Tweets are notoriously messy text. Computers don't like messy data, so cleaning the tweets was a big challenge. Here are some of the issues I encountered:
- Misspellings, purposeful and not, are extremely common
- Slang, acronyms and abbreviations are rampant
- Emojis are used widely and are represented in unicode in the raw tweets
- Links to webpages and images are common
To counter the issues above I took a number of steps:
- I created a slang translator to convert common slang terms and acronyms to plain english ex: gonna -> going to, rn -> right now
- I also utilized an emoji translator to convert emoji unicode to an english description of the emoji
- Lastly I removed links to webpages and pictures
- Lemmatization is the process of representing each word as the base dictionary form of that word craving, craved -> crave.
- Stop Words are words that make sentences grammatically correct, but don't usually change the meaning of the tweet. For instance i need to get starbucks or i might die has almost equivalent meaning to need starbucks die. I removed the stop words in order to make my data less sparse, and thus easier to model.
Tf-idf is way to represent documents, or tweets in our case, in a numerical vector form. Each word is represented as Term Frequency x Inverse Document Frequency. Once I created this matrix I then fed it into my decomposition algorithm.
-
Term Frequency = (Number of times term t appears in tweet) / (Total number of terms in tweet)
-
Inverse Document Frequency = log_e(Total number of tweets / Number of tweets with term t in it)
Word Embeddings are a way to represent each word in a vector space. This is a recent breakthrough in Natural Language Processing which has led to huge gains in the field. Each word in my vocabulary is assigned a vector based on how it is used in conjunction with other words. I used the Word2Vec model in gensim to create my word embeddings. My word embeddings were then fed into my autoencoder.

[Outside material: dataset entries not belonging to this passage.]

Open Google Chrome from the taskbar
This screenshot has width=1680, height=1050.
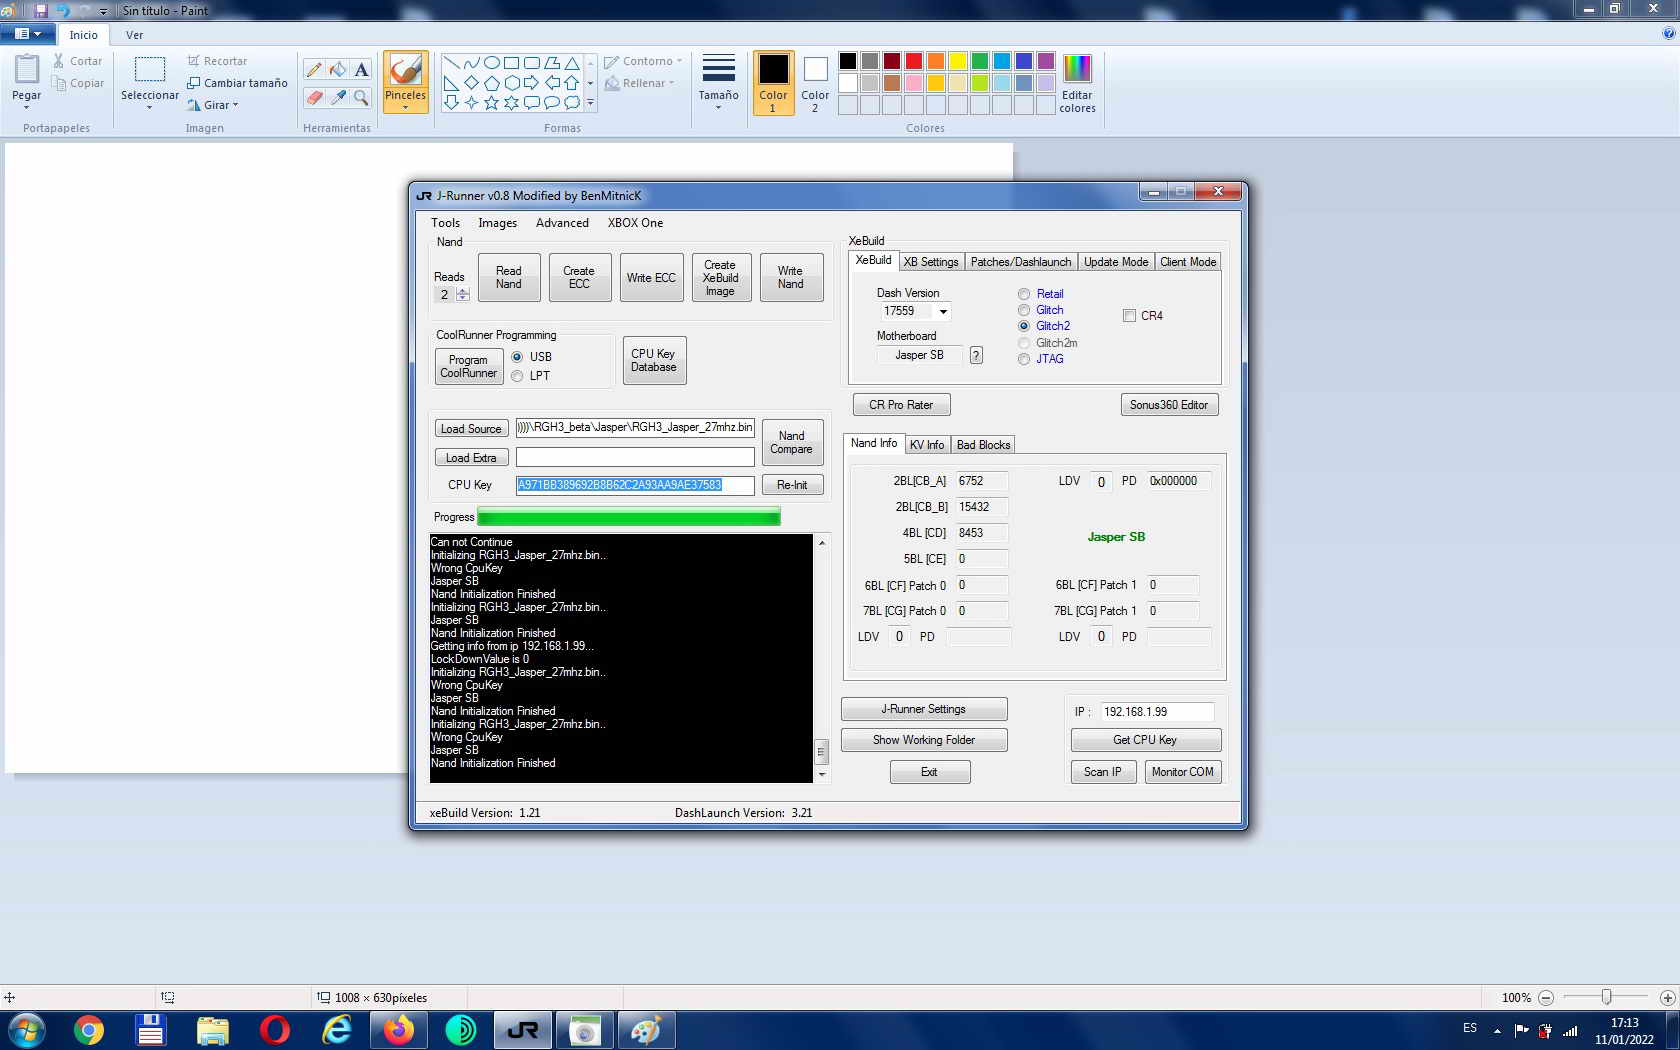click(89, 1030)
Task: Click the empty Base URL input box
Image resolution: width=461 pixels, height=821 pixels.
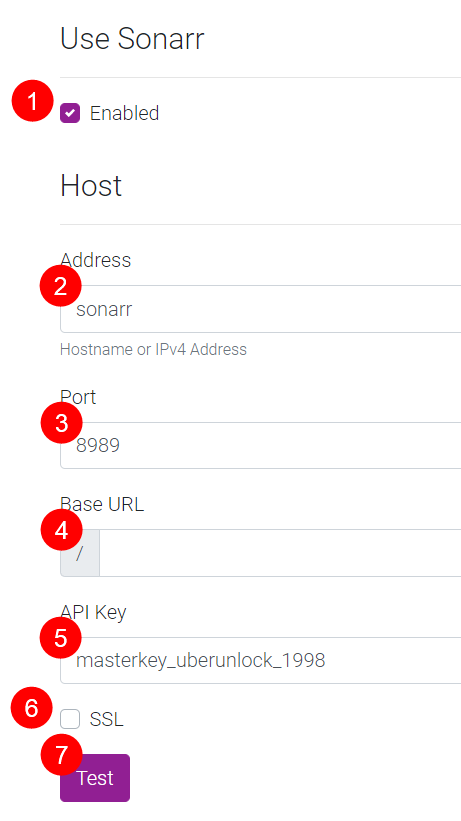Action: click(280, 553)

Word embeddings are great at representing the meaning of words in vector space. For instance "burrito" and "cheeseburger" are close to each other in vector space, but they are both far from "president". Word embeddings also allow for exploration of word interactions by adding and subtracting embeddings from each other. For instance, Cheeseburger + Chipotle - McDonalds = Burrito and Shake + Starbucks - McDonalds = Latte.
I ended up not using this method as it appears not to work as well for unsupervised learning tasks. There is no mechanism for an autoencoder to learn word importance to overall tweet meaning in an unsupervised setting, therefore the tf-idf outperforms (at least in my experience).
The autoencoder takes each tweet as an input, compresses it into lower dimensional space, and attempts to reconstruct the original input. It then scores itself based on a loss function (I am currently using binary cross-entropy) and uses backpropagation to update the weights between the fully connected layers.
To get the tweet representation in lower feature space, we take just the encode portion of the model and apply it to each tweet.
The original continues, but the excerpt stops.